» TO DO:
Copy out the line that contains "[switch] (323, 478)" and the lines after it through the final one in the entries below, exactly, with no other lines.

(Stored data entries)
§ §
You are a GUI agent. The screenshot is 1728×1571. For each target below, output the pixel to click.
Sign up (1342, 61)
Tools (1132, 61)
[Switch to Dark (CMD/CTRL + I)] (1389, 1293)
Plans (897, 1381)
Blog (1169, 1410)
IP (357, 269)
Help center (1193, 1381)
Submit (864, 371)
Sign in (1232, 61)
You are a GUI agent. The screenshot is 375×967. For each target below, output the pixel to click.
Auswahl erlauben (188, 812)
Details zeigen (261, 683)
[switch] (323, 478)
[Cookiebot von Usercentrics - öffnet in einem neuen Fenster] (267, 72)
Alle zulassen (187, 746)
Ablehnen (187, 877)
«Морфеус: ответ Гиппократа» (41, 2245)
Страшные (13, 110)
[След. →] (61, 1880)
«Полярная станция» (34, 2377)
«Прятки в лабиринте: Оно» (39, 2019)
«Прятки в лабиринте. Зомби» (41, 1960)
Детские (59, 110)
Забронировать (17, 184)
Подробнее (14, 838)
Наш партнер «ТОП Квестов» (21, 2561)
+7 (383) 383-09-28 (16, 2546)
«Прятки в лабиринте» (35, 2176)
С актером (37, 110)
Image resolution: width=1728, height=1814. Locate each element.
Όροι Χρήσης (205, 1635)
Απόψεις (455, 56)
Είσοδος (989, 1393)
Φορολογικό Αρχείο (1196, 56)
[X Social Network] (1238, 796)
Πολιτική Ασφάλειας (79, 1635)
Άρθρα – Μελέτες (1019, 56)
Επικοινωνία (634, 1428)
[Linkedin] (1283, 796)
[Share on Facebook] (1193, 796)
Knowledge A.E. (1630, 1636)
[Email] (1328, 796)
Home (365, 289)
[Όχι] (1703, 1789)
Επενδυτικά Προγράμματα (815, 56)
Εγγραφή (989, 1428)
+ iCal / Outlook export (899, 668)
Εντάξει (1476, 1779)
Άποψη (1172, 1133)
§ §
» RESPONSE BOX:
[switch] (323, 478)
[Cookiebot von Usercentrics - öffnet in einem neuen Fenster] (267, 72)
Alle zulassen (187, 746)
Ablehnen (187, 877)
«Морфеус: ответ Гиппократа» (41, 2245)
Страшные (13, 110)
[След. →] (61, 1880)
«Полярная станция» (34, 2377)
«Прятки в лабиринте: Оно» (39, 2019)
«Прятки в лабиринте. Зомби» (41, 1960)
Детские (59, 110)
Забронировать (17, 184)
Подробнее (14, 838)
Наш партнер «ТОП Квестов» (21, 2561)
+7 (383) 383-09-28 (16, 2546)
«Прятки в лабиринте» (35, 2176)
С актером (37, 110)
Image resolution: width=1728, height=1814. Locate each element.
Όροι Χρήσης (205, 1635)
Απόψεις (455, 56)
Είσοδος (989, 1393)
Φορολογικό Αρχείο (1196, 56)
[X Social Network] (1238, 796)
Πολιτική Ασφάλειας (79, 1635)
Άρθρα – Μελέτες (1019, 56)
Επικοινωνία (634, 1428)
[Linkedin] (1283, 796)
[Share on Facebook] (1193, 796)
Knowledge A.E. (1630, 1636)
[Email] (1328, 796)
Home (365, 289)
[Όχι] (1703, 1789)
Επενδυτικά Προγράμματα (815, 56)
Εγγραφή (989, 1428)
+ iCal / Outlook export (899, 668)
Εντάξει (1476, 1779)
Άποψη (1172, 1133)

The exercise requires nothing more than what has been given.